Posted Dec. 29, 2011, at 12:39 p.m.

What became of 170 decorated balsam wreaths stolen just before Christmas from the graves of military veterans near Kalispell, Mont., remains anybody’s guess.

Flathead County Sheriff Chuck Curry said Thursday his investigators still have no leads despite the offer of a cash reward for information and widespread appeals through local and regional media for help in tracking down whoever was involved in the theft.

The stolen wreaths were made in Washington County by Worcester Wreath in Harrington and were among 322,000 balsam wreaths made there for the Wreaths Across America program. This year that program saw 12-inch wreaths decorated with red bows laid at 741 locations nationwide, including the Glacier Memorial Gardens cemetery just north of Kalispell. Within five days of a December 10 wreath-laying ceremony there, every wreath had been snatched from the grave sites they marked.
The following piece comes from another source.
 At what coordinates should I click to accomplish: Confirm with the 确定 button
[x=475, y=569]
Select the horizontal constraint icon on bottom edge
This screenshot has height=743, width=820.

“It happened before a snowfall, so there were no footprints, or anything else to go on,” Curry said Thursday in a telephone interview. “The theft was well publicized, and there were public service announcements on local TV. People were told what to look for, but the wreaths haven’t surfaced in this part of the state.”

Curry said area residents were “outraged and saddened” by the theft.

“It’s not seen as a black eye for Kalispell; there are bad people everywhere,” Curry said. “It is seen as a pretty low thing for someone to do.”

A second wreath-laying ceremony was held last week to replace most of the wreaths stolen. Worcester Wreath donated 100 of the replacement wreaths, as requested by the Montana Civil Air Patrol unit that organized the Kalispell Wreaths Across America ceremony.

“We did our best to help out,” said Karen Worcester, the executive director of the Wreaths Across America organization, which is headquartered in Columbia Falls. “It’s the first time in all the years of this program that we’ve ever had anything like that happen. It’s just a sad, sad thing.”

A community of 20,000, Kalispell is located about 50 miles south of the U.S. border with British Columbia and is 25 miles southwest of Glacier National Park.